Scouting creates leaders:
When it comes to being responsible and trustworthy, Scouts score 7.7% higher. They score 6% higher on being a team player and an impressive 12.7% higher on leadership.
Scouts make good citizens:
When it comes to contributing to others, Scouts score 6% higher than those not in Scouting. They are over 5% more likely to vote in the next general election and voluntarily help others or the environment for almost 6 hours more every month. They also feel a sense of responsibility to people in their local community and score almost 10% higher on this outcome, whilst scoring 9.3% higher on having friends in other countries.

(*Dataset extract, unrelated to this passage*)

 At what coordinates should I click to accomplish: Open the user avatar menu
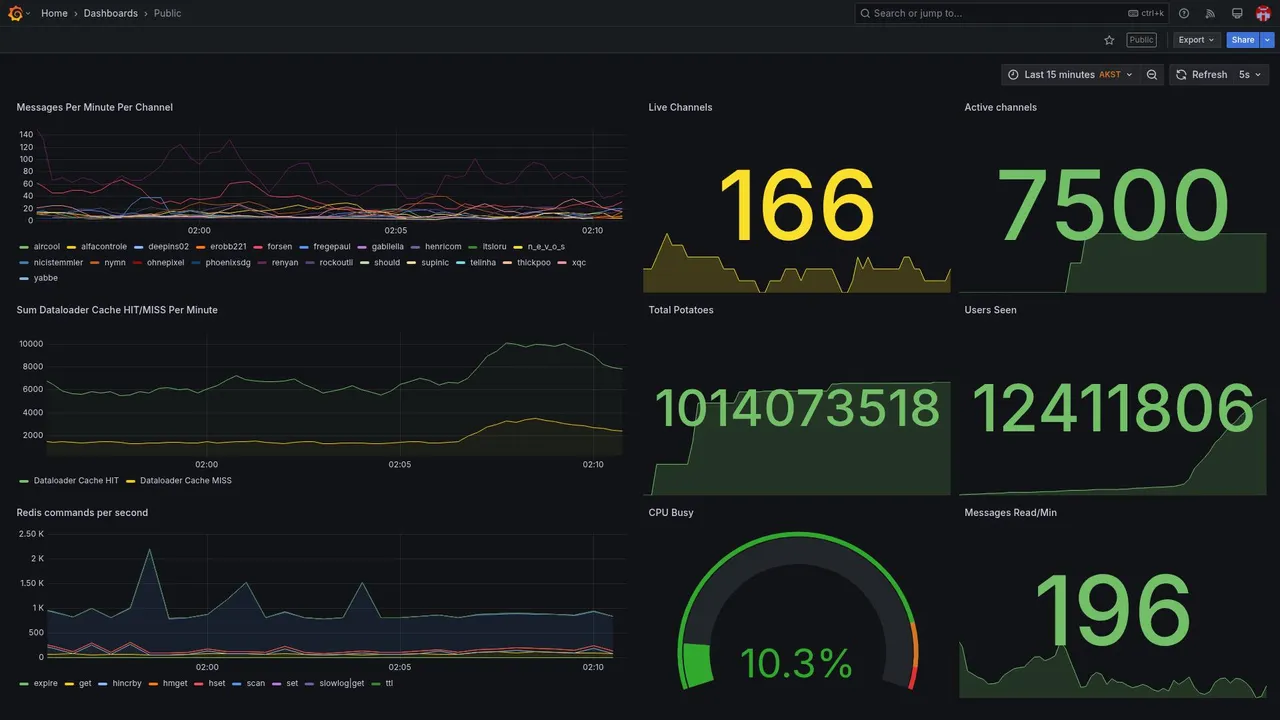pos(1264,13)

Scouts are more connected:
Scouts score 5.3% higher on meaningful relationships and are caring – scoring 5.7% higher in this area than those not in Scouting. They feel 4.3% warmer towards people from race or ethnic backgrounds different from their own and score 7.8% higher when it comes to getting along well with people of different races, cultures, and religion.
Scouts feel 5.3% warmer towards those from religious backgrounds different from their own and feel 4.1% warmer towards elderly people.
Compared to those not in Scouting, Scouts are 11.8% more trusting towards people and feel 5.7% warmer towards people who are gay or lesbian.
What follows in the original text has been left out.